The SCIF for the House Permanent Select Committee on Intelligence (where I once served as subcommittee staff director) is one of the most sensitive in the nation. There, Congress conducts oversight over the nation’s most sensitive intelligence programs, from electronic surveillance to covert action. The Congressional Intelligence Committees have wide-ranging authority and cover a wider range of materials than all but the most senior levels in the intelligence community. Foreign adversaries are desperate to know what happens in this room.

Further, the members of Congress themselves are highly prized intelligence targets for foreign adversaries. They often meet with officials from other governments, travel internationally and communicate with the most senior executive branch officials, including the president. Many of these members also do not come to their jobs with a background in cybersecurity, and are often confused by technology, so their security practices may not be strong. Compromising the smart phone that sits in the pocket of a member of Congress could yield insights into political strategies, foreign policy or even salacious information that could be used to manipulate or coerce that individual.

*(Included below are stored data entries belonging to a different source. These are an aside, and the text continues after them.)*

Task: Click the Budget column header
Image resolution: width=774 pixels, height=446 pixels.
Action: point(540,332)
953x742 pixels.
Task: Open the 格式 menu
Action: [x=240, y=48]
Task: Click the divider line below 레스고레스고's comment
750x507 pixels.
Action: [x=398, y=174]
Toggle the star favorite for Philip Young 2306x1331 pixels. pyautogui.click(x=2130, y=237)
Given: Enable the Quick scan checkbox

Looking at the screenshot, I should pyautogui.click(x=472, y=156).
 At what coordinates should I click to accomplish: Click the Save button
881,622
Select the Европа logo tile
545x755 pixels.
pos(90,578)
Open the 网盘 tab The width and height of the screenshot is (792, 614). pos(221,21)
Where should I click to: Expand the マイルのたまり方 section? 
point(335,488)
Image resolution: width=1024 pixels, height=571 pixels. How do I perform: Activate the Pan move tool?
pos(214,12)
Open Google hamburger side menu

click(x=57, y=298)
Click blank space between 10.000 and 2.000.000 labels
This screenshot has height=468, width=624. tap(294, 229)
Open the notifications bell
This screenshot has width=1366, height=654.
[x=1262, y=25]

Foreign adversaries, like Russian President Vladimir Putin, are also particularly interested in the House’s investigation into President Donald Trump’s alleged attempt to extort an investigation from Ukraine by withholding military aid needed to repel a Russian invasion into their territory. Foreign adversaries surely want to know how House Republicans are reacting to the evidence presented by witnesses, assessing what those witnesses say about how Trump conducts business and what his pressure points are. Taking an easily compromised device into the room to hear the depositions is to cross a perilous line.

While these members do not work in a SCIF every day, most have attended classified briefings before. They clearly saw the guards and the bank of cabinets. They were asked to surrender their devices, and reportedly, some refused to do so. Given their value as targets, the risk of compromise, and the sensitivity of the facility, these GOP members should have gone out of their way to be circumspect. But in their attempt to disrupt testimony from a DOD official on how Trump allegedly endangered national security for both the US and Ukraine by withholding military aid, the President’s allies compounded the danger to national security by storming into the SCIF with their electronic devices.